Whenever the bus interface unit 22 deasserts the read-modify-write (RMW) 
control signal for the bus, each of the protection FFs 122 for each latch 
holding a hardware status bit will be cleared. When the bus control logic 
asserts the read-modify-write (RMW) control signal, the protection FFs 122 
will remain deasserted until a hardware update occurs to the FFs 
corresponding bit in the FF 114. At this point, the FF 114 will be set to 
indicate that the bit has been updated and must not be overwritten by the 
write-back portion of the read-modify-write operation on the bus. 
When the write-back occurs at the end of the read-modify-write operation, 
any register bits which have their protection FF 122 set will retain their 
value and ignore the value being written to them via the bus. Any latch 
whose protection FF is not set, or any bit which is not modifiable by the 
hardware, will accept the bus write data as normal. 
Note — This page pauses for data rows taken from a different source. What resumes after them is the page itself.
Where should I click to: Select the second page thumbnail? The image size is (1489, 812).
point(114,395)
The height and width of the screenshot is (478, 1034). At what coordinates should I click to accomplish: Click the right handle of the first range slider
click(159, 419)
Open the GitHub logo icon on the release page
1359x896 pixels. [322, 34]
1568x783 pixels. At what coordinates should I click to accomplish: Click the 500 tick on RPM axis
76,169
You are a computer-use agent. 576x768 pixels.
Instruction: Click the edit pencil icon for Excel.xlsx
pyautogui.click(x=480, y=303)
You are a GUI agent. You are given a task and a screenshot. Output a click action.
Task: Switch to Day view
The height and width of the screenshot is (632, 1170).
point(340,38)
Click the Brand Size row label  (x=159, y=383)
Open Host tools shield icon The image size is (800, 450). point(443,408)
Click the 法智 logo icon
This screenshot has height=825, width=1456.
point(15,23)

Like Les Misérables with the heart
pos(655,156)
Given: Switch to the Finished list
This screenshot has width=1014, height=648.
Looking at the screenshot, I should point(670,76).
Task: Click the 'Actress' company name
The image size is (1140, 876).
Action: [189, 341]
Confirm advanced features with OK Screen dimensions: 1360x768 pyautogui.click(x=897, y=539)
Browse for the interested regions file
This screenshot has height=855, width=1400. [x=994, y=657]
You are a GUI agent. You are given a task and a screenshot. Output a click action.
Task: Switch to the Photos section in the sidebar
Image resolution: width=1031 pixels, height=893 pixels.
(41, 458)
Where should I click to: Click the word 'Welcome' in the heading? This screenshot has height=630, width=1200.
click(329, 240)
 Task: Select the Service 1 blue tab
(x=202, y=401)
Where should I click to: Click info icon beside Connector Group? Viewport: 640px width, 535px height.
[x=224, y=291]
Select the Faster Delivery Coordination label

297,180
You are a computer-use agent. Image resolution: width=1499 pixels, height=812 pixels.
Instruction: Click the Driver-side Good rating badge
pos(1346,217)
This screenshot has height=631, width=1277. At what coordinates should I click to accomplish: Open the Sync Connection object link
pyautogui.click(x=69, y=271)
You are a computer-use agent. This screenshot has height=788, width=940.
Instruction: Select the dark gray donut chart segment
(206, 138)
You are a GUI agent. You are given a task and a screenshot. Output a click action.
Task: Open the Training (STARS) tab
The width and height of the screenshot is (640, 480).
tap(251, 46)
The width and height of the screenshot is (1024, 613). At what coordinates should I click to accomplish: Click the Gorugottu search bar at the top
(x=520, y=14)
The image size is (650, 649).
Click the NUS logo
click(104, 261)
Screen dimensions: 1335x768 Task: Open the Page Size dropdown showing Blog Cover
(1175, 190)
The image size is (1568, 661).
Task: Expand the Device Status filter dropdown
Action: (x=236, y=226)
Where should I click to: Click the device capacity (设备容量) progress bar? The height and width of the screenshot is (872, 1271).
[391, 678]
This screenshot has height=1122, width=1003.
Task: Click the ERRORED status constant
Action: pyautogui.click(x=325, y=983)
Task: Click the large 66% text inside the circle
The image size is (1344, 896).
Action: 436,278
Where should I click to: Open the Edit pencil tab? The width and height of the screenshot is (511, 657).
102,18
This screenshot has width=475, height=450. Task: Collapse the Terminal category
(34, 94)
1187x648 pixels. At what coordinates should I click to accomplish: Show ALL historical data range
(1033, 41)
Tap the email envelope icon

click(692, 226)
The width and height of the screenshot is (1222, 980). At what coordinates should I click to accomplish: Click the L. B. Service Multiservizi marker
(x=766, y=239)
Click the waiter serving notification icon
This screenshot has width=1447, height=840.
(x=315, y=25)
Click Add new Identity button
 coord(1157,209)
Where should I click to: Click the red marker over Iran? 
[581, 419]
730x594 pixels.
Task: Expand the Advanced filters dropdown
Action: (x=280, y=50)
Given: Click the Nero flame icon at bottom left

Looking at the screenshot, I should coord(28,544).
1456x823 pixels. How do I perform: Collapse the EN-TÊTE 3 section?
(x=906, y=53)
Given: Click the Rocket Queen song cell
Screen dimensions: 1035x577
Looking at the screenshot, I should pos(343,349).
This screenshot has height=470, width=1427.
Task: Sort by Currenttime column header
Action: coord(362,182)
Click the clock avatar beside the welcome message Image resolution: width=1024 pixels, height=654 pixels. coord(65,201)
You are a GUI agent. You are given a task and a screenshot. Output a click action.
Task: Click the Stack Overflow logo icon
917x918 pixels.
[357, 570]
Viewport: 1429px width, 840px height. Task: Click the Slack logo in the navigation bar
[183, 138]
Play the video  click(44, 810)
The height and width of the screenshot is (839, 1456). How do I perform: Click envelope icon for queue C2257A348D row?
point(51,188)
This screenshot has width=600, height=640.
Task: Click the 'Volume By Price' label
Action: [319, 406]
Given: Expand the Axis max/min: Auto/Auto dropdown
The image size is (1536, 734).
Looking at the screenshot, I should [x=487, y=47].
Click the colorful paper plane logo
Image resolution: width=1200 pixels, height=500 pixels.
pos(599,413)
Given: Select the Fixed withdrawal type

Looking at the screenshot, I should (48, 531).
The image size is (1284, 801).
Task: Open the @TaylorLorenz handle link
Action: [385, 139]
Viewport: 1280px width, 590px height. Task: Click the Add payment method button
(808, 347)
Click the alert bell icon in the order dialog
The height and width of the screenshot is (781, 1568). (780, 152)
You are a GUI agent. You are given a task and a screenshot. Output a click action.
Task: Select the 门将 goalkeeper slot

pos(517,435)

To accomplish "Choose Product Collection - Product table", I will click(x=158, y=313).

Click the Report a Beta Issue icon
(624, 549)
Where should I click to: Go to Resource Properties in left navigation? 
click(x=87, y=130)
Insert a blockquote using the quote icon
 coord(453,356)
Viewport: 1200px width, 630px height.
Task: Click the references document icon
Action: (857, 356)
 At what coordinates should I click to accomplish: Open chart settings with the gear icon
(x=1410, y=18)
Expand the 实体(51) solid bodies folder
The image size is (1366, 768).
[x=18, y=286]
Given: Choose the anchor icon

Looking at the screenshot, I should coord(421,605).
This operation requires that the bus control logic assert the 
read-modify-write (RMW) control signal during the read portion of the 
operation and keep it asserted until the write-back is completed. FIG. 4 
shows the signal waveforms during the read-modify-write operation. All 
control signals shown are active when high and inactive when low. The 
signal names shown are indicated in FIG. 3, except that REGISTER.sub.-- 
BIT represents the data stored in the FF 114, and PROTECTION.sub.-- FF 
represents the state of the protection FF 122. The cycle phases are 
indicated by the labels at the top. The transitions indicated by the 
letters A and B indicate that, when the HW.sub.-- UPDATE strobe is active, 
the REGISTER.sub.-- BIT is, loaded with the HW.sub.-- DATA. The 
transitions indicated by the letters C and D indicate that, when the 
HW.sub.-- UPDATE strobe is active and the RMW signal is active, the 
PROTECTION.sub.-- FF is set. The transitions indicated by the letters E 
and F indicate that, when the PROTECTION.sub.-- FF is set, the 
WRITE.sub.-- ST is ignored and the REGISTER.sub.-- BIT is not loaded with 
the WRITE.sub.-- DATA. The transition indicated by the letter G indicates 
that, when the RMW signal is deasserted, the PROTECTION.sub.-- FF is 
reset. 
It will be understood that, while the logic circuit used to illustrate the 
invention is preferred, other logic circuits capable of performing the 
functions indicated above to preserve the status of a register bit 
modified during a read-modify-write operation will be evident to those 
skilled in this art and are intended to be included within the scope of 
this invention. 
While the invention has been described in connection with preferred 
embodiments, it will be understood that modifications thereof within the 
principles outlined above will be evident to those skilled in the art and 
thus the invention is not limited to the preferred embodiments but is 
intended to encompass such modifications.